Ingredients (serves 2)

200-220g Cooked Noodles

Base

2 tbsp Neutral Oil such as Vegetable, Sunflower or Canola

4 scallions, finely chopped

1” ginger, peeled & grated (optional)

4 garlic cloves, peeled & crushed

1 tsp hot chile pepper flakes (substitute ground black or white pepper)

1/2 tbsp ground coriander seeds

1/2 tsp ground turmeric

Sauce

1 tsp Cornstarch

2 tbsp Light Soy Sauce

2 tsp Rice Vinegar (substitute with any white vinegar)
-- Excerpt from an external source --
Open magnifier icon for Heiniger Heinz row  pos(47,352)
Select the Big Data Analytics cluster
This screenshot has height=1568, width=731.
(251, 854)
1/2 tbsp Brown Sugar or Maple Syrup

Garnish

1-2 tsp Roasted sesame seeds

1 tbsp chopped Basil, Chives or Cilantro

Directions

💥 Whisk all Sauce ingredients and keep it aside. Now, in a large heatproof bowl (you can totally use a large cookware too), combine all base ingredients except oil. Heat up oil until it’s making a sizzling noise ( about 4 mins on medium flame). Pour the super hot oil into the bowl with aromatics, give everything a good mix. Now add the sauce into the bowl. Cover & let the flavors meld for 10 mins

💥Meanwhile whisk all sauce ingredients and keep it aside. Cook the noodles according to package instructions and transfer straight into the large bowl with aromatics and sauce.

💥 Toss everything until well combined. Garnish with toasted sesame seeds & herbs. Serve right away!